Sunday 18 December 2011

Obscenity


As some of my online friends already know, I settled down this afternoon for a lazy pre Christmas Sunday afternoon - all my present buying is pretty much done, I've had a couple of lovely Christmas nights out already and have at least one more feast to look forward to before the big day itself. Not to mention another trip out for festive cocktails at my favourite watering hole.

Recovering from the pre-season festivities as I was, I thought I'd throw on a DVD as I lounged on the sofa in my (for a change) cosy living room with the heating on full blast. I was in the mood for some music, so I opted for the Live Aid DVD set I got a few Christmases back. Since I was in for the long haul, instead of flicking through and finding the artists I most wanted to see, I let it run from the beginning - including the original news report from Michael Buerk that kick started the whole Band Aid/Live Aid thing.

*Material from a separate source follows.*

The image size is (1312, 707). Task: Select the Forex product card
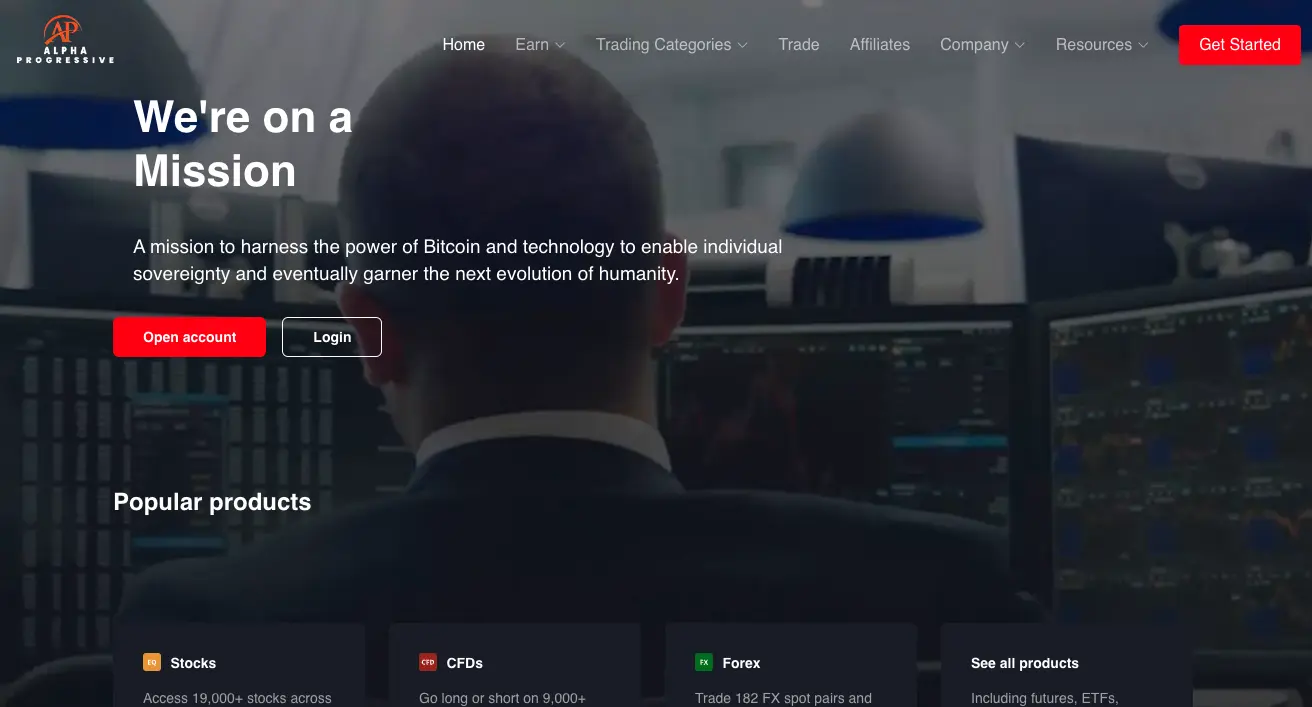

It's a while since I've seen the footage - and believe me, it's still as heart rending now as it was then. I'm not ashamed to say that I cried as I watched it again. And while I watched the Band Aid video. And again, when *that* Cars track came on. It is shocking and I defy anyone not to be moved. Disgusted. Appalled.

But do you know what makes me cry even more? The fact that it's still happening. All over the world. In this so called modern world of ours, even today, there are millions who go hungry - in fact, more than the combined populations of USA, Canada and the European Union put together. Hunger is a far bigger killer than AIDS, than malaria or than TB. 25% of children in the developing world are under-nourished.

At the same time, we throw away far more food EVERY DAY than it would take to feed those starving people. There are more obese people on the planet than there are starving ones - about 50% more. And that's a big number when you consider there are nearly 1 billion starving people.

Now, to me - that's real obscenity!

So, at this time of year when we prepare to tuck into our Christmas dinners, containing upwards of 3,000 calories in one meal - about 3 or 4 times what we actually NEED, I'm spending a bit of time finding out what I can do to help.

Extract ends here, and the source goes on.